Rz. 2
Die Vorschrift entspricht § 56 VwVfG. Sie gilt nur für subordinationsrechtliche Verträge, wie sich aus dem Verweis auf § 53 Abs. 1 Satz 2 ergibt (a. A. Marschner, in: Pickel/Marschner, SGB X, § 55 Rz. 7, der bei koordinationsrechtlichen Verträgen lediglich eine Bindungswirkung an § 55 verneint). § 55 nennt neben § 53 Abs. 1 weitere Voraussetzungen für zulässige Austauschverträge. Damit soll in erster Linie der Bürger geschützt werden, da im Regelfall die Behörde die stärkere Verhandlungsposition hat. Weiter wird auch der Ausverkauf von Hoheitsrechten quasi ausgeschlossen. Die Normierung der Zulässigkeit von Austauschverträgen war erforderlich, um auch in atypischen Fällen ein vom Gesetzgeber verfolgtes Ziel zu erreichen, wenn es sich über den üblichen Aufgabenvollzug durch Verwaltungsakt nicht erreichen lässt (BT-Drs. 7/910 S. 80). Auf koordinationsrechtliche Verträge ist die Norm aufgrund der völlig unterschiedlichen Ausgangspositionen auch nicht entsprechend anwendbar.

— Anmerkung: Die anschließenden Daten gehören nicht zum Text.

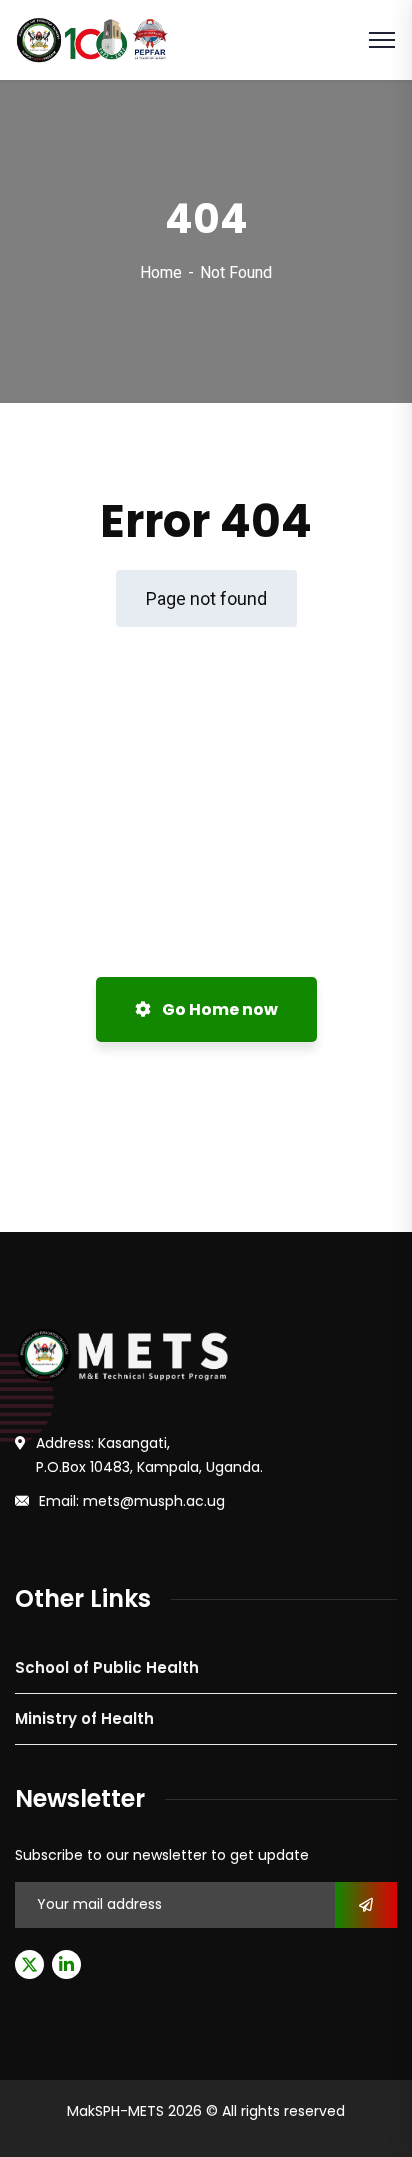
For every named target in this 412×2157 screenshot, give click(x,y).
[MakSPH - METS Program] (93, 38)
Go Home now (218, 1009)
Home (161, 272)
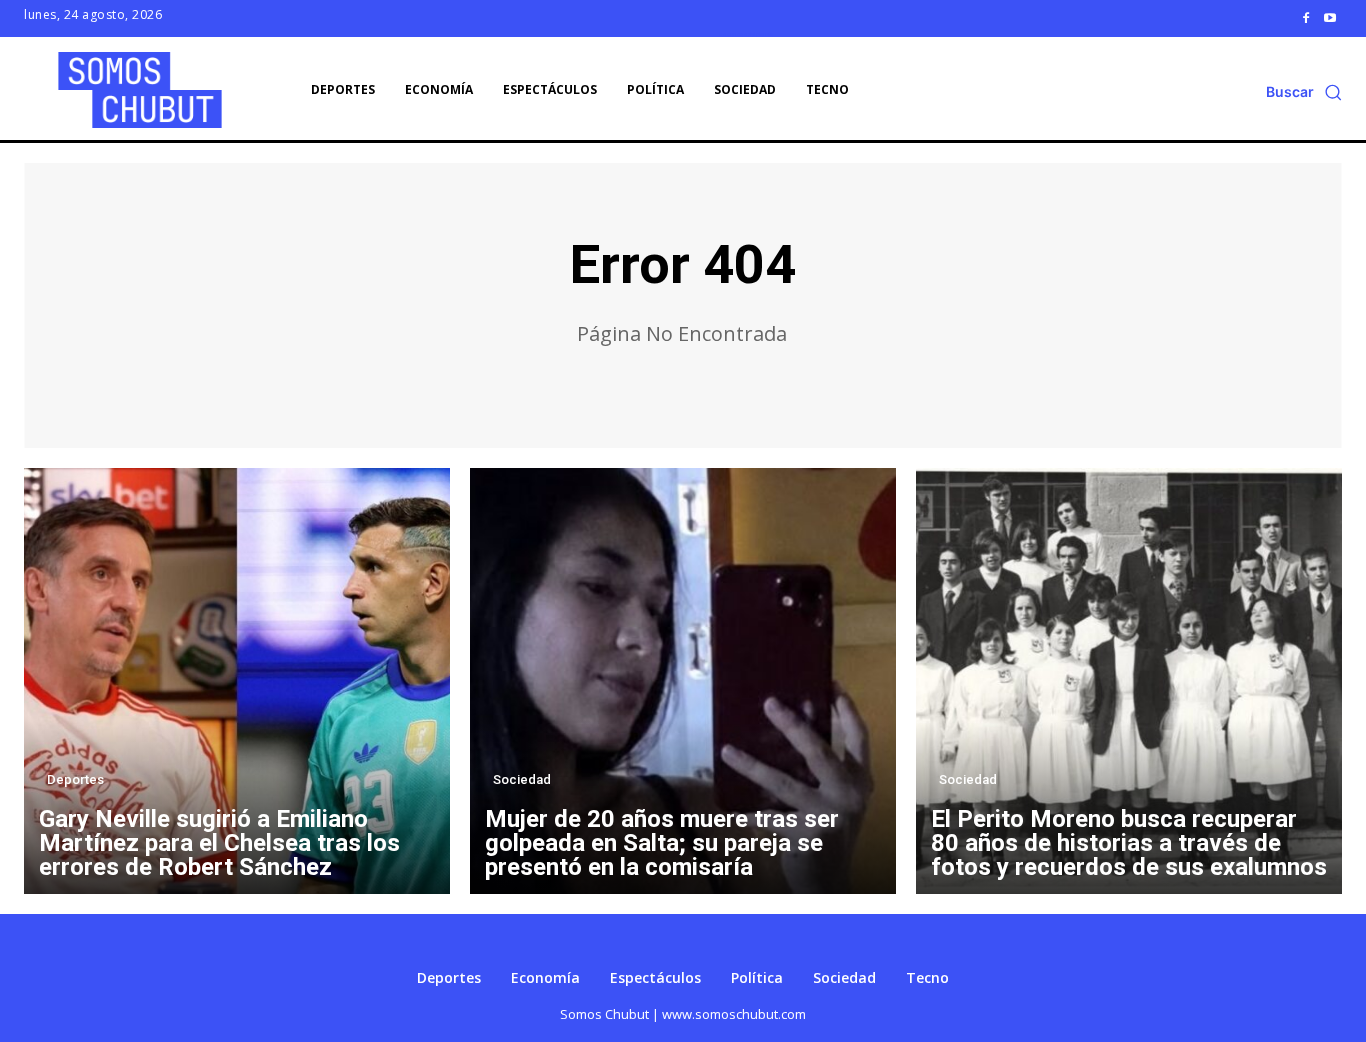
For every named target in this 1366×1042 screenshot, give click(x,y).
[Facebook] (1306, 18)
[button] (1304, 92)
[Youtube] (1330, 18)
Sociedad (522, 779)
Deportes (75, 779)
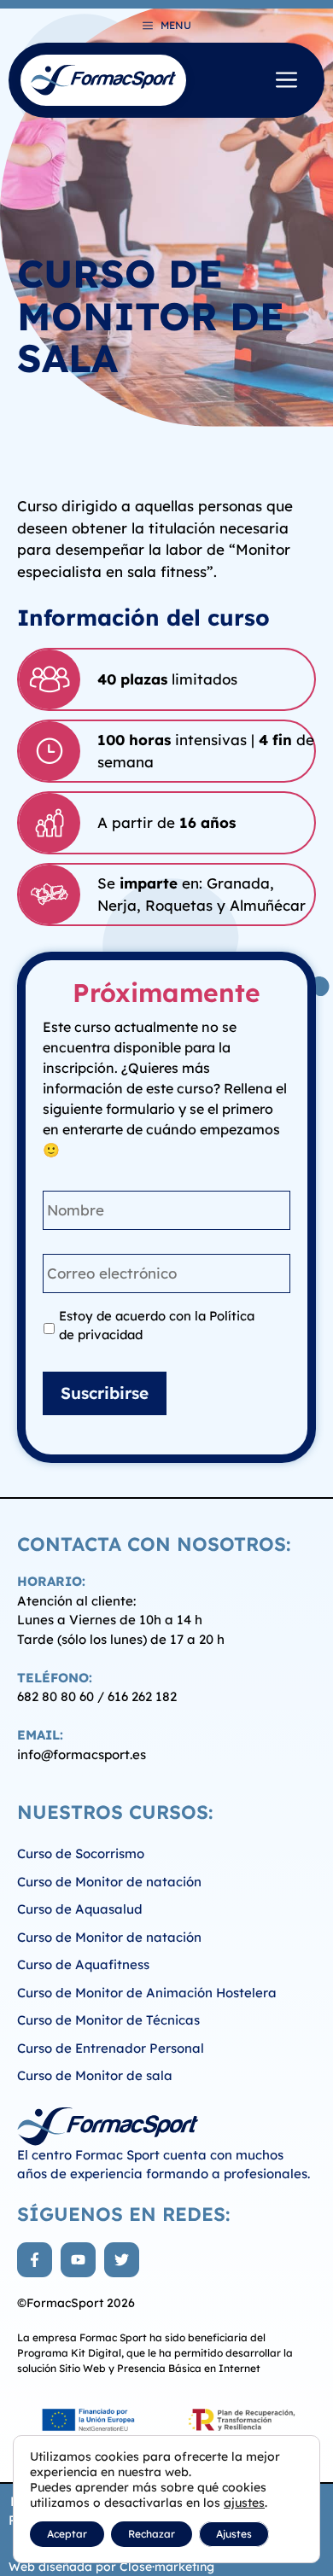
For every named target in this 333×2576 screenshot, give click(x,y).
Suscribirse (105, 1393)
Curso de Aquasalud (80, 1909)
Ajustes (234, 2533)
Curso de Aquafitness (83, 1964)
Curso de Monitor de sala (94, 2075)
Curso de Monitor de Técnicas (108, 2020)
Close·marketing (167, 2566)
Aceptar (67, 2533)
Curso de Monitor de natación (109, 1882)
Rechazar (151, 2533)
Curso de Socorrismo (80, 1853)
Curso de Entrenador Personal (110, 2048)
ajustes (244, 2502)
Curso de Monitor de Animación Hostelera (147, 1992)
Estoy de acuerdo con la (156, 1325)
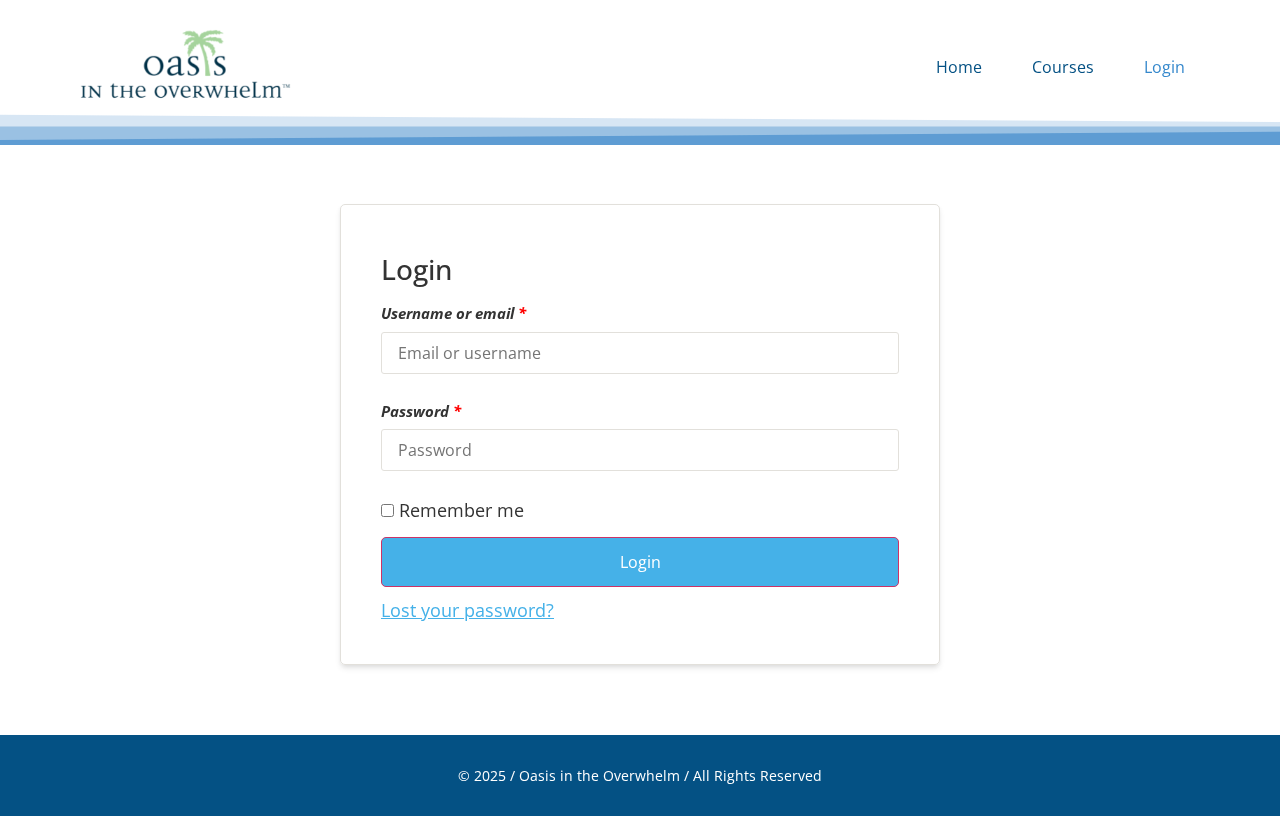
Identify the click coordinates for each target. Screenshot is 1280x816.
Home (959, 67)
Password (421, 411)
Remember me (459, 511)
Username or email (453, 313)
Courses (1063, 67)
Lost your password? (467, 610)
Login (1164, 67)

Ein Austauschvertrag kann sowohl über gesetzesgebundene Sozialleistungen (Rechtsanspruchsleistungen) als auch Ermessensleistungen geschlossen werden. Die Bedeutung der Norm für das Sozialrecht ist jedoch gering, denn im Sozialrecht (auch bei Ermessensleistungen) ist die Leistung bei der Erfüllung der tatbestandlichen Voraussetzungen (und Ausübung des Ermessens) ohne Gegenleistung zu erbringen. Es kann nur eine Gegenleistung vereinbart werden, die beim Erlass eines Verwaltungsakts Gegenstand einer Nebenbestimmung (§ 32 Abs. 1) sein könnte. Eine Anwendung könnte im Bereich der Arbeitsförderung (z. B. bei der Förderung von Einrichtungen im Bereich der beruflichen Fortbildung und Umschulung, der Behindertenförderung und den Maßnahmen zur Arbeitsbeschaffung) in Betracht kommen, jedoch handelt es sich dabei um sozialrechtliche Leistungen, für die das Gesetz zum Teil selbst die zulässigen Auflagen und Bedingungen festgelegt hat, in deren Rahmen sich eine vertragliche Gegenleistung i. S. v. § 55 Abs. 1 zu halten hat. Bei den Eingliederungsvereinbarungen gemäß § 15 SGB II handelt es sich um "hinkende" Austauschverträge mit der Folge, dass gemäß Abs. 3 § 53 Abs. 2 nicht gilt (BSG, Urteil v. 23.6.2016, B 14 AS 30/15 R,Berlit, Sozialrecht aktuell 2006 S. 41). Die Eingliederungsvereinbarung nach § 37 Abs. 2 SGB III ist nicht anders zu bewerten und nach ihrer Rechtsqualität ein öffentlich-rechtlichen Vertrag in der Form des subordinationsrechtlichen Austauschvertrags (BSG, Urteil v. 4.4.2017, B 11 AL 5/16 R).